Element lookup rows:
::::

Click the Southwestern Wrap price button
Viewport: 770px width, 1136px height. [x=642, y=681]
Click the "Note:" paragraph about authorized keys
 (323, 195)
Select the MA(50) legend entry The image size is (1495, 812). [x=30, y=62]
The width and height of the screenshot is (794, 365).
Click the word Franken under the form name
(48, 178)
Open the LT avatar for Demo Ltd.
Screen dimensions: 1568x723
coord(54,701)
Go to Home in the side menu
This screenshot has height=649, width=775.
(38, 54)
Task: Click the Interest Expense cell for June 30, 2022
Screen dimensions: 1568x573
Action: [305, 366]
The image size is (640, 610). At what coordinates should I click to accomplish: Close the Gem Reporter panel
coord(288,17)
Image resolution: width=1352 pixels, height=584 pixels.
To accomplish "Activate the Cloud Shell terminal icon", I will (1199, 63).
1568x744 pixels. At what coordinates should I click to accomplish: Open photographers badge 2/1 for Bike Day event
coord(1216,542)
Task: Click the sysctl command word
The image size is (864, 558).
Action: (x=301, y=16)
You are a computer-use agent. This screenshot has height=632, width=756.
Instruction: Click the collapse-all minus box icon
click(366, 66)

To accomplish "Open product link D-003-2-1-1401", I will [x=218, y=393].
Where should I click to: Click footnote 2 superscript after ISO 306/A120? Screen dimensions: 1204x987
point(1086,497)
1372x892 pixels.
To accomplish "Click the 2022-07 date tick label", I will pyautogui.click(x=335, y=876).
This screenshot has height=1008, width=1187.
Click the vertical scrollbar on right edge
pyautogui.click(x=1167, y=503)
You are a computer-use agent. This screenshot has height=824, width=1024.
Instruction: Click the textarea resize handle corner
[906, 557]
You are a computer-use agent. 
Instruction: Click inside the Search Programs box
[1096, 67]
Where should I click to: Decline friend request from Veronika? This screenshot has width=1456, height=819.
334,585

::::

Task directions:
Report how many lines of the rows above contain the string "pixels", with case counting. Give only the number.

Exercise output:
3